While CSP is significantly costlier than generation with traditional fossil fuels, it compares favorably with other renewable technologies. Moreover, deploying CSP on a larger scale would diminish associated costs. For example, specific segments of the CSP value chain are highly scalable, and leveraging low cost local labor would further lower expenditures. An economic analysis of cost reduction potential for CSP shows that the technology could become competitive with traditional fossil fuel generation by 2020, even without government subsidies.

Carbon pricing and emissions trading could further close the cost gap between CSP and traditional generation. Many carbon-trading systems, notably the EU’s Emissions Trading Scheme for Greenhouse Gases, issue permits specifying caps on emissions and penalties for exceeding these. It is anticipated that new climate agreements will expand the role of such markets, tightening caps and raising the price per ton of CO2 in the future. Major emissions trading players, such as the Chicago Climate Exchange (CCX) are considering India as a potential growth market. The CCX and domestic energy players, including Tata Power and Reliance Power, are currently discussing the possibility of developing a voluntary climate exchange in India.


Implementing CSP: Hurdles and Recommendations

There are three major hurdles to financing Indian CSP projects: (1) High cost of equity capital: Because it must be operated on a scale of 100+ MW to compete with traditional energy forms, CSP requires a much larger upfront investment than other renewable sources. The long period required to recoup such investment represents a risk, especially from sudden policy changes, which many are unwilling to take. (2) High cost of debt capital: A lack of understanding about how to price CSP project risk and a lack of appropriate term options for debt instruments hinder solar thermal players in India. A major contributor is the fact that Indian bond terms are a maximum of 15 years, while CSP projects recoup investment over a longer time horizon. Refinancing and Western financing channels can offset this problem. (3) Low leverage ratios: While conventional power plants enjoy 80/20 debt-to-equity ratios, lenders are unlikely to allow unproven CSP projects to go beyond 50/50, raising the cost of capital. Using long-term solar thermal plants in the US as a benchmark may counter this lender reluctance. For example, an early set of solar thermal installations known as the “SEGS” plants have operated in California for nearly 30 years.

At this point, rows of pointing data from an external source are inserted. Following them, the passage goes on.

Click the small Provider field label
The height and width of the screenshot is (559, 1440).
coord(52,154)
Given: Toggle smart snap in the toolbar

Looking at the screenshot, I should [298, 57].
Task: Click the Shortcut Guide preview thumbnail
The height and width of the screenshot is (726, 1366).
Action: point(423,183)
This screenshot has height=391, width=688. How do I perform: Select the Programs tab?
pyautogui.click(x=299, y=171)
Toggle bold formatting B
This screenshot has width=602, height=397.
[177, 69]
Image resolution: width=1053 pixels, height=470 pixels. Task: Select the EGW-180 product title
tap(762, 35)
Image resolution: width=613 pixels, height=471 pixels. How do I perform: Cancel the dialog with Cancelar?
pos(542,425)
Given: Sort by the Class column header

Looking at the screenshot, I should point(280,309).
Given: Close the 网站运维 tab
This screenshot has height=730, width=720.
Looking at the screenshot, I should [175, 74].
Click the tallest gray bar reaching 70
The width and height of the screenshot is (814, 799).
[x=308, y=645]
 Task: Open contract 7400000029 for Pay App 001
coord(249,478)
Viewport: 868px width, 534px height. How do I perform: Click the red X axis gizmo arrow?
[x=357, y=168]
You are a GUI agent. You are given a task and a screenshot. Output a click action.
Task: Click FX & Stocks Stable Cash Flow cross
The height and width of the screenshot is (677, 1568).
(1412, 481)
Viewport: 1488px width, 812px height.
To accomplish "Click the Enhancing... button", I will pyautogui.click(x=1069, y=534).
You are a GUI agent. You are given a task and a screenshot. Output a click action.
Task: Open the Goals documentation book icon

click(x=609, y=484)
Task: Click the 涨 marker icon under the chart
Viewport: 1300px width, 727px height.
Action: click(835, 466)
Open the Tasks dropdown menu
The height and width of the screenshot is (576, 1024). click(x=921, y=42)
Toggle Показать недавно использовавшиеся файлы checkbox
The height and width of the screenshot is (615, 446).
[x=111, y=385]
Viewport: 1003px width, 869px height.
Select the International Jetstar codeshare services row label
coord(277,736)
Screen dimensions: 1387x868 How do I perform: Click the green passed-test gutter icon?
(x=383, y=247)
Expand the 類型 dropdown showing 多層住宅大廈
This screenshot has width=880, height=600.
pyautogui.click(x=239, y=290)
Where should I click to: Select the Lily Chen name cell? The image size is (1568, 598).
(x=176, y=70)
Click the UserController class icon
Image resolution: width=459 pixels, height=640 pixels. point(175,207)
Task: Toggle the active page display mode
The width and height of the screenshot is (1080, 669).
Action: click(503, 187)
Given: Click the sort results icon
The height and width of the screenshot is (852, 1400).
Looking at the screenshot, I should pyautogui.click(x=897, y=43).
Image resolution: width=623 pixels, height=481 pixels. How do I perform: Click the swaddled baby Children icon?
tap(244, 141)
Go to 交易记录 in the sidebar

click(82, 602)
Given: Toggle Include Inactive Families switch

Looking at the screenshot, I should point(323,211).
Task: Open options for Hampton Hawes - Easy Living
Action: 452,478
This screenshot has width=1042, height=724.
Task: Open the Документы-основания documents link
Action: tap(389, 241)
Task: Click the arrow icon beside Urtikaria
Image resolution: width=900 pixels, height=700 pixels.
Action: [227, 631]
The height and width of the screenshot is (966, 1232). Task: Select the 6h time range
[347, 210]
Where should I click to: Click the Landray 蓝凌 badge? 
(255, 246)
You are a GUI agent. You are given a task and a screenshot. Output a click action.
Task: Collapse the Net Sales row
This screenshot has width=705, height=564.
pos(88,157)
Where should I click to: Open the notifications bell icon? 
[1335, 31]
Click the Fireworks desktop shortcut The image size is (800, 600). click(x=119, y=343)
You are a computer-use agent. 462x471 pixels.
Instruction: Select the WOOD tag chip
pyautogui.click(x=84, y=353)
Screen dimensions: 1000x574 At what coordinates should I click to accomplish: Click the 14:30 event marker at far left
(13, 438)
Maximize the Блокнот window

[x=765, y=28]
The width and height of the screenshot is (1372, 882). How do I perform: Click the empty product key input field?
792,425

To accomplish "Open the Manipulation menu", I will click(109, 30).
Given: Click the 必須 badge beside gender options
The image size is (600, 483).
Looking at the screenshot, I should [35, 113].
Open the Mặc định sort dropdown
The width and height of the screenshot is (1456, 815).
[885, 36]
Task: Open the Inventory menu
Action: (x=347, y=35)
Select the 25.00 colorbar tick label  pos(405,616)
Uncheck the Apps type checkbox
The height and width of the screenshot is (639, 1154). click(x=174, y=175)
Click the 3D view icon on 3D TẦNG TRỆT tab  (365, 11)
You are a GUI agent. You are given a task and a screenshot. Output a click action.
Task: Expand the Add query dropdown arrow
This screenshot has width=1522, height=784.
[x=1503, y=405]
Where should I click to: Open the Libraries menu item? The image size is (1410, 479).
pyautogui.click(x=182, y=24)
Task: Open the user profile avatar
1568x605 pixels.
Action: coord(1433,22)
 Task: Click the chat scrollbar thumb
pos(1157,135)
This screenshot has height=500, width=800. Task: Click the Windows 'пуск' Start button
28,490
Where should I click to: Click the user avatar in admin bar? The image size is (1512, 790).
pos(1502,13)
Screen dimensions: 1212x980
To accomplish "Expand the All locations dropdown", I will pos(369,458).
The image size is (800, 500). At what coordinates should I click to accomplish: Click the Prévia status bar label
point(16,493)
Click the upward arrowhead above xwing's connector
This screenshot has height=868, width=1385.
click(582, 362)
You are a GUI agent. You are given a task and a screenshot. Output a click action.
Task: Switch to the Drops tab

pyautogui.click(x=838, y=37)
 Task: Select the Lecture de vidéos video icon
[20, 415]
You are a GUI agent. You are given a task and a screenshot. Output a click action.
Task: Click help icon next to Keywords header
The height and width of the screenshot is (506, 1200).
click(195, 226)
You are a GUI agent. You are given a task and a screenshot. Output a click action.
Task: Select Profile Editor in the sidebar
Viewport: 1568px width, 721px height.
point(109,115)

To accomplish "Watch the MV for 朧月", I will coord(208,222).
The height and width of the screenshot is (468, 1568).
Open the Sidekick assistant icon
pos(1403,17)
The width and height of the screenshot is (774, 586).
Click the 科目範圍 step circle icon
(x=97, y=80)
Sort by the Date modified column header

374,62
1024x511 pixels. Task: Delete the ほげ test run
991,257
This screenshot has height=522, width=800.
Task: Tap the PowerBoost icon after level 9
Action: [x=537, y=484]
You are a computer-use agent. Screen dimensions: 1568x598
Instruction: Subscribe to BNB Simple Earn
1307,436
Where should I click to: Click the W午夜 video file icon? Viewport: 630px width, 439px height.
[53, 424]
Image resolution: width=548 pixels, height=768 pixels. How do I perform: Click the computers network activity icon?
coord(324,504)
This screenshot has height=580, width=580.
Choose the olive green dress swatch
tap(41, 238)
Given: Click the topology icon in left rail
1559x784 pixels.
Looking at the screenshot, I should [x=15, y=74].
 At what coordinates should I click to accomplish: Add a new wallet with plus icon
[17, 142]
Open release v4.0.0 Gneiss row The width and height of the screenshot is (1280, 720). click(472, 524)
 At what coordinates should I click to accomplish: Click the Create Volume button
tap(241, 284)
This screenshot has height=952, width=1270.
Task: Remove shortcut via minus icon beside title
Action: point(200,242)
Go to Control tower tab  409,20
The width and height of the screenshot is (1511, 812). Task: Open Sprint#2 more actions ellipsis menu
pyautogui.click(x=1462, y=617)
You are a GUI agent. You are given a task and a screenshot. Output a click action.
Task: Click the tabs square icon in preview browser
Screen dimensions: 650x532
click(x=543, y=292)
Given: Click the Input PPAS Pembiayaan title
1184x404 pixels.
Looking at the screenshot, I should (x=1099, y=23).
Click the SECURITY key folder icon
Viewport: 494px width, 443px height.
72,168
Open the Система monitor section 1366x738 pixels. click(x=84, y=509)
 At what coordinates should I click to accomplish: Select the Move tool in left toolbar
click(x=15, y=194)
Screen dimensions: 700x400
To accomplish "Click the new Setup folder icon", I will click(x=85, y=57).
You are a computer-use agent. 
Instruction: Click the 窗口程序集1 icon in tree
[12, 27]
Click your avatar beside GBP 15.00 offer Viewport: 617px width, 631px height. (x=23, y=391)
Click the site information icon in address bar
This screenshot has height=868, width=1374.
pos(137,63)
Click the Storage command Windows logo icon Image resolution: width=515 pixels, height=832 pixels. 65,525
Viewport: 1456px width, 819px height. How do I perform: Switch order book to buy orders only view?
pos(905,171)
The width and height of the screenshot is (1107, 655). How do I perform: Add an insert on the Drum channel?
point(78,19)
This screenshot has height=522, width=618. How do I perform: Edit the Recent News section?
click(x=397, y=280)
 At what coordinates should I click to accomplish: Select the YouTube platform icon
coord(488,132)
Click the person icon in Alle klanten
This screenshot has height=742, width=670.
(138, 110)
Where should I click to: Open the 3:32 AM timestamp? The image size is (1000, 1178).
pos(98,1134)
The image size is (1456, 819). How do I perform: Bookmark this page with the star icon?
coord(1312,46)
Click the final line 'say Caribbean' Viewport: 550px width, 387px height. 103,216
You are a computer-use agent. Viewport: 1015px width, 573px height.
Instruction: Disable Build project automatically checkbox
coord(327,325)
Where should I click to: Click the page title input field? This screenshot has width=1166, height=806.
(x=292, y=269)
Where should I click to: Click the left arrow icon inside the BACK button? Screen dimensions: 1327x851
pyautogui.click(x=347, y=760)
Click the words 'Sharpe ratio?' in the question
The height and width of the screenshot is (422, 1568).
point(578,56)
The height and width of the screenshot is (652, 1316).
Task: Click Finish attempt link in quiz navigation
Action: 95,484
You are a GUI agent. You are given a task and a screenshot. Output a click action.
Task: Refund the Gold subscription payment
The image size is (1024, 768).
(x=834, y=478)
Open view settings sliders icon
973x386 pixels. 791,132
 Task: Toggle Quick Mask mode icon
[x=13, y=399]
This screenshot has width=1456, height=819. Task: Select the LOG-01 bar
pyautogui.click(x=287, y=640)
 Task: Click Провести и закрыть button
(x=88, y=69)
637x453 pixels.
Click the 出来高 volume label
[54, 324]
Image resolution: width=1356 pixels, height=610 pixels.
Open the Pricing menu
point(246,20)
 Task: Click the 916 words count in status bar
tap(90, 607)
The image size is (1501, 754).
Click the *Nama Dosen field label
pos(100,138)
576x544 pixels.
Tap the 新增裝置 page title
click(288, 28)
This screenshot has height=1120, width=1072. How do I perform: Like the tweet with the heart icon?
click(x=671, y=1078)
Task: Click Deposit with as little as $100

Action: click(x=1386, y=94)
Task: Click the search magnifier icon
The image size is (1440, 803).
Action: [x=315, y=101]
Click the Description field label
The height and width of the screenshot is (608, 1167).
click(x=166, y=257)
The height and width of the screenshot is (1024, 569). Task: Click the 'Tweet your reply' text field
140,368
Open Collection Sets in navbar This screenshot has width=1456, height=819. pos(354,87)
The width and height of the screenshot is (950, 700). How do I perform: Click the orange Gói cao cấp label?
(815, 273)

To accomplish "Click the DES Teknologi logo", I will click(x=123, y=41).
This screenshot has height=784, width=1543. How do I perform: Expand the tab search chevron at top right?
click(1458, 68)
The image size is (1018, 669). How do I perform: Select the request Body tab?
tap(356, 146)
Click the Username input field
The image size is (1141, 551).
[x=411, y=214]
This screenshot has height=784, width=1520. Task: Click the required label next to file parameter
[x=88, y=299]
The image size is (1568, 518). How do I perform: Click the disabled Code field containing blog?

Non-financing-based hurdles include the Indian government’s focus on developing lowest-cost power sources and its high degree of regulatory bureaucracy and fragmentation, along with the growing scarcity of land appropriate for CSP projects (often the same land suited to agriculture). An additional problem is the scarcity of data on the frequency and duration of sunlight in much of India.

Several steps may help overcome these hurdles. Government incentives could be restructured and extended to match CSP project time horizons and to raise the current 50 MW cap for total solar projects eligible for subsidies. Government bodies and NGOs could promote indigenous production by facilitating partnerships among Western technology providers and Indian firms, designating specific land for solar parks similar to special economic zones. Finally, companies focused on solar energy should seek a financing mix that includes both local and Western funds.

Whatever the route used, it’s clear that an emphasis on solar sources can brighten India’s energy future.